**Exercise prompt**
The reply should contain each record below, returned exactly as given.

(Collected data)
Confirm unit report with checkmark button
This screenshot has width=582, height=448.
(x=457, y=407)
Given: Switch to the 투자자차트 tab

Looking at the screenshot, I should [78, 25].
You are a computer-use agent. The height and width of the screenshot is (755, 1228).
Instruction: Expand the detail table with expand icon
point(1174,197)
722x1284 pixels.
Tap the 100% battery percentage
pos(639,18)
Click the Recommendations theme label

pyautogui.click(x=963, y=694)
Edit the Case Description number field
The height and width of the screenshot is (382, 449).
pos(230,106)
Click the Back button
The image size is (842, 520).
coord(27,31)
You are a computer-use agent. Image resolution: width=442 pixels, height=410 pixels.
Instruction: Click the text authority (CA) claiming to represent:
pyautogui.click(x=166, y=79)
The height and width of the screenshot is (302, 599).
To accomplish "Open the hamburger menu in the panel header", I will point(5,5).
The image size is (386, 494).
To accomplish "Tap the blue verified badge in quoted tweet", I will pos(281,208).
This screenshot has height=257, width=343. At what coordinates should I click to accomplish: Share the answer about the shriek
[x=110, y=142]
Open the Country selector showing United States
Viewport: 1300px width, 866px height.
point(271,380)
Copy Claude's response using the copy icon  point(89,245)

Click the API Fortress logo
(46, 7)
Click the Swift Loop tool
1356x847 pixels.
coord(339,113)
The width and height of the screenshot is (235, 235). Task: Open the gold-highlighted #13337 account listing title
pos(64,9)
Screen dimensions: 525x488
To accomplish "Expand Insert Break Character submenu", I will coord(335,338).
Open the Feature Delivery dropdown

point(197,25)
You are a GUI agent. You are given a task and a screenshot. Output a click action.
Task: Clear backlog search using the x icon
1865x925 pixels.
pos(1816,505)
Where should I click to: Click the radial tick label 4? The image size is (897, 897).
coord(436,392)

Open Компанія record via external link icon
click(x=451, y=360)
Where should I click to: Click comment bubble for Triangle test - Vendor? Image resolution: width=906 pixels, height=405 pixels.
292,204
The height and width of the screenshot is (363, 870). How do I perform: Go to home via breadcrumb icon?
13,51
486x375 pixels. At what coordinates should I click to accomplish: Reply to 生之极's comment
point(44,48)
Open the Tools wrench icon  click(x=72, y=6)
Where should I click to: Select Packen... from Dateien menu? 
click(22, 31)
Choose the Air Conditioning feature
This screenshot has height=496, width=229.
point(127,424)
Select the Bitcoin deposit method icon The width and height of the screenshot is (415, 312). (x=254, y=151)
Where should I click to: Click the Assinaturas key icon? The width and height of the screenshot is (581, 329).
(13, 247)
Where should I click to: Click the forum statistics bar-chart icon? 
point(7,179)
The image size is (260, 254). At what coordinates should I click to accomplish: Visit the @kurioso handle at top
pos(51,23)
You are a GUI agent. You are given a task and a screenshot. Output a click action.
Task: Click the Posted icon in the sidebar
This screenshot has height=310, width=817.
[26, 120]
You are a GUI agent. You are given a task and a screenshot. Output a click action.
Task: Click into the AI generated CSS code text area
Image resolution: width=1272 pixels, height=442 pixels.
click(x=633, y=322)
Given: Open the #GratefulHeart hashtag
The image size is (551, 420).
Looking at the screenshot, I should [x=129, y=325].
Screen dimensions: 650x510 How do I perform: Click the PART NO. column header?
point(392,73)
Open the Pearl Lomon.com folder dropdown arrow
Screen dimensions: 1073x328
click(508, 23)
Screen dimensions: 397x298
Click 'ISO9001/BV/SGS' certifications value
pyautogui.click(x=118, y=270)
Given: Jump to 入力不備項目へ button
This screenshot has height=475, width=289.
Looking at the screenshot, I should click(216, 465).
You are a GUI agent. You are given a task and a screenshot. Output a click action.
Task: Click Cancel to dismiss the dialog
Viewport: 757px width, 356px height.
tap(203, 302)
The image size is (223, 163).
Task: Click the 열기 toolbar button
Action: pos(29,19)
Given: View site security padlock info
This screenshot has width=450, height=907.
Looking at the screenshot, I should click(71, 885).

**Response below**
Confirm unit report with checkmark button
This screenshot has width=582, height=448.
(x=457, y=407)
Given: Switch to the 투자자차트 tab

Looking at the screenshot, I should [78, 25].
You are a computer-use agent. The height and width of the screenshot is (755, 1228).
Instruction: Expand the detail table with expand icon
point(1174,197)
722x1284 pixels.
Tap the 100% battery percentage
pos(639,18)
Click the Recommendations theme label

pyautogui.click(x=963, y=694)
Edit the Case Description number field
The height and width of the screenshot is (382, 449).
pos(230,106)
Click the Back button
The image size is (842, 520).
coord(27,31)
You are a computer-use agent. Image resolution: width=442 pixels, height=410 pixels.
Instruction: Click the text authority (CA) claiming to represent:
pyautogui.click(x=166, y=79)
The height and width of the screenshot is (302, 599).
To accomplish "Open the hamburger menu in the panel header", I will point(5,5).
The image size is (386, 494).
To accomplish "Tap the blue verified badge in quoted tweet", I will pos(281,208).
This screenshot has height=257, width=343. At what coordinates should I click to accomplish: Share the answer about the shriek
[x=110, y=142]
Open the Country selector showing United States
Viewport: 1300px width, 866px height.
point(271,380)
Copy Claude's response using the copy icon  point(89,245)

Click the API Fortress logo
(46, 7)
Click the Swift Loop tool
1356x847 pixels.
coord(339,113)
The width and height of the screenshot is (235, 235). Task: Open the gold-highlighted #13337 account listing title
pos(64,9)
Screen dimensions: 525x488
To accomplish "Expand Insert Break Character submenu", I will coord(335,338).
Open the Feature Delivery dropdown

point(197,25)
You are a GUI agent. You are given a task and a screenshot. Output a click action.
Task: Clear backlog search using the x icon
1865x925 pixels.
pos(1816,505)
Where should I click to: Click the radial tick label 4? The image size is (897, 897).
coord(436,392)

Open Компанія record via external link icon
click(x=451, y=360)
Where should I click to: Click comment bubble for Triangle test - Vendor? Image resolution: width=906 pixels, height=405 pixels.
292,204
The height and width of the screenshot is (363, 870). How do I perform: Go to home via breadcrumb icon?
13,51
486x375 pixels. At what coordinates should I click to accomplish: Reply to 生之极's comment
point(44,48)
Open the Tools wrench icon  click(x=72, y=6)
Where should I click to: Select Packen... from Dateien menu? 
click(22, 31)
Choose the Air Conditioning feature
This screenshot has height=496, width=229.
point(127,424)
Select the Bitcoin deposit method icon The width and height of the screenshot is (415, 312). (x=254, y=151)
Where should I click to: Click the Assinaturas key icon? The width and height of the screenshot is (581, 329).
(13, 247)
Where should I click to: Click the forum statistics bar-chart icon? 
point(7,179)
The image size is (260, 254). At what coordinates should I click to accomplish: Visit the @kurioso handle at top
pos(51,23)
You are a GUI agent. You are given a task and a screenshot. Output a click action.
Task: Click the Posted icon in the sidebar
This screenshot has height=310, width=817.
[26, 120]
You are a GUI agent. You are given a task and a screenshot. Output a click action.
Task: Click into the AI generated CSS code text area
Image resolution: width=1272 pixels, height=442 pixels.
click(x=633, y=322)
Given: Open the #GratefulHeart hashtag
The image size is (551, 420).
Looking at the screenshot, I should [x=129, y=325].
Screen dimensions: 650x510 How do I perform: Click the PART NO. column header?
point(392,73)
Open the Pearl Lomon.com folder dropdown arrow
Screen dimensions: 1073x328
click(508, 23)
Screen dimensions: 397x298
Click 'ISO9001/BV/SGS' certifications value
pyautogui.click(x=118, y=270)
Given: Jump to 入力不備項目へ button
This screenshot has height=475, width=289.
Looking at the screenshot, I should click(216, 465).
You are a GUI agent. You are given a task and a screenshot. Output a click action.
Task: Click Cancel to dismiss the dialog
Viewport: 757px width, 356px height.
tap(203, 302)
The image size is (223, 163).
Task: Click the 열기 toolbar button
Action: pos(29,19)
Given: View site security padlock info
This screenshot has width=450, height=907.
Looking at the screenshot, I should click(71, 885).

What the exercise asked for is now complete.